(Stored data entries)
-- Opening Marker --

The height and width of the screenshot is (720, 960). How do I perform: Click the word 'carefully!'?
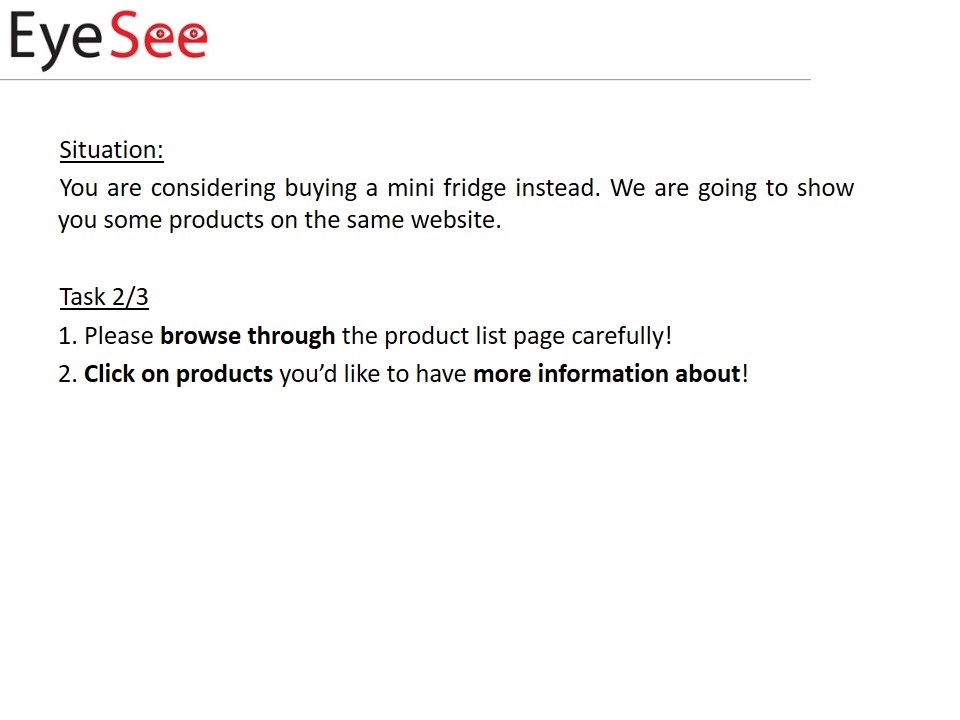[x=621, y=336]
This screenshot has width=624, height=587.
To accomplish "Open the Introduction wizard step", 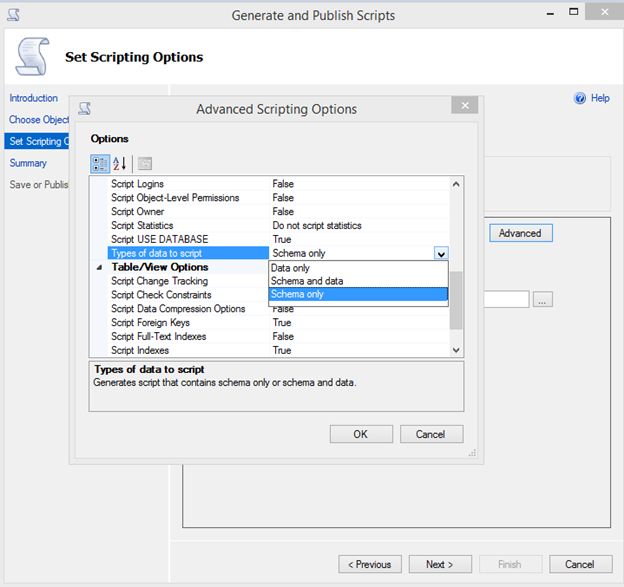I will tap(34, 98).
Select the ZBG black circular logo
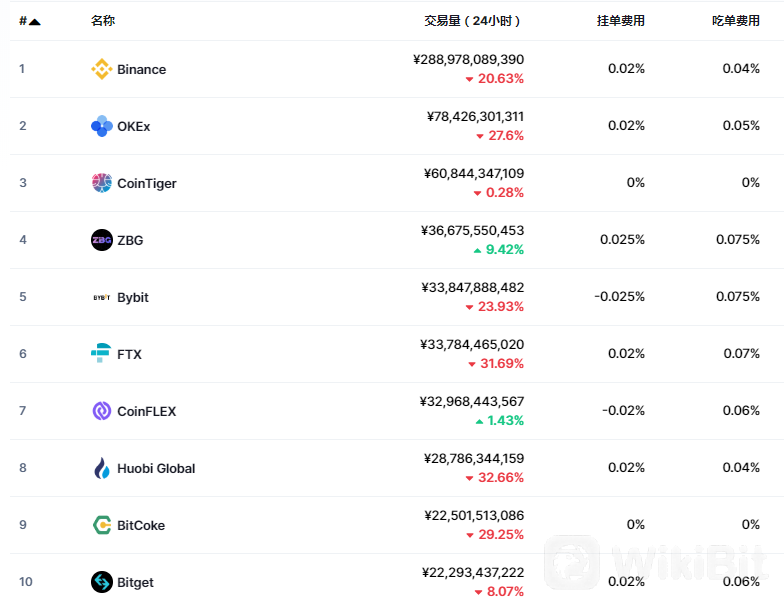 pos(102,240)
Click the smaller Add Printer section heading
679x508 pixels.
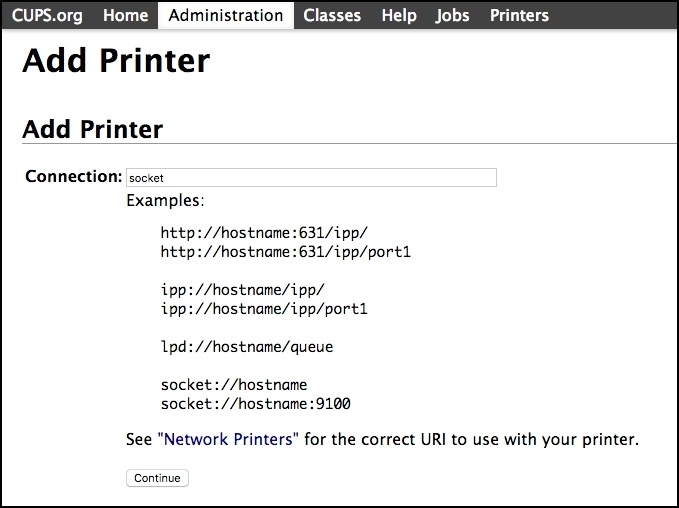pos(92,129)
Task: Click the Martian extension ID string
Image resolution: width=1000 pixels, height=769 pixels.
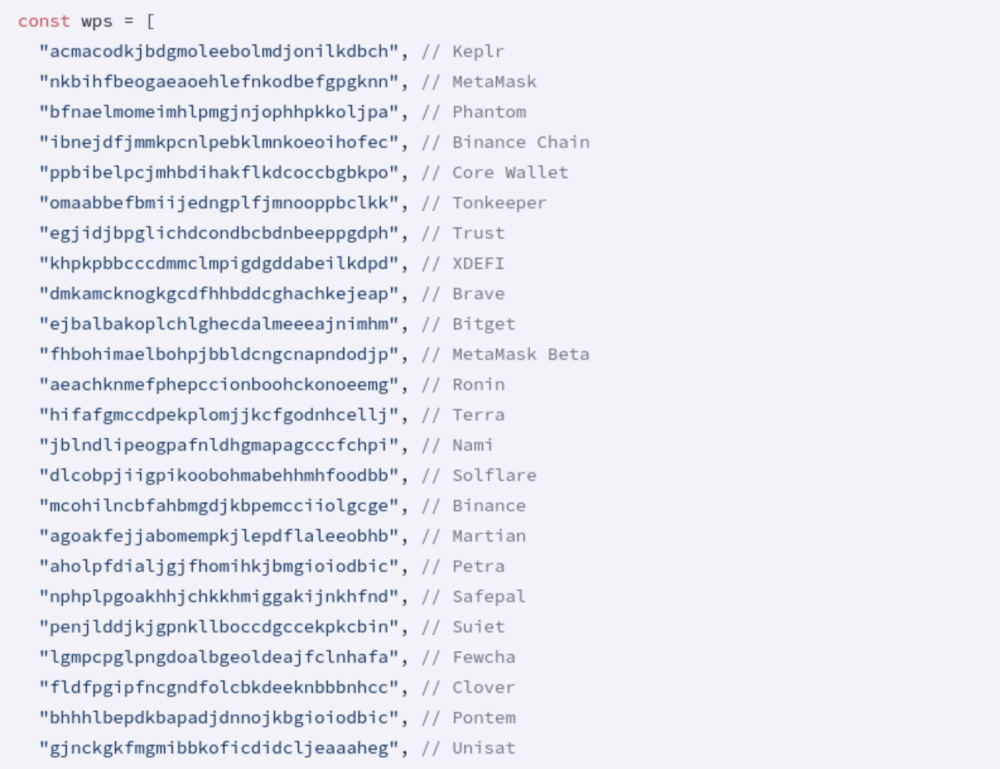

-- Closing Marker --

• WHAT THIS TASK INVOLVES: The answer must be an exact transcription of the lines from the one holding "Select the ZBG black circular logo" to the last line of the entries above, with no pictures and nothing else.

• RESPONSE TO THIS TASK:
Select the ZBG black circular logo
 pos(102,240)
Click the smaller Add Printer section heading
679x508 pixels.
pos(92,129)
Task: Click the Martian extension ID string
Image resolution: width=1000 pixels, height=769 pixels.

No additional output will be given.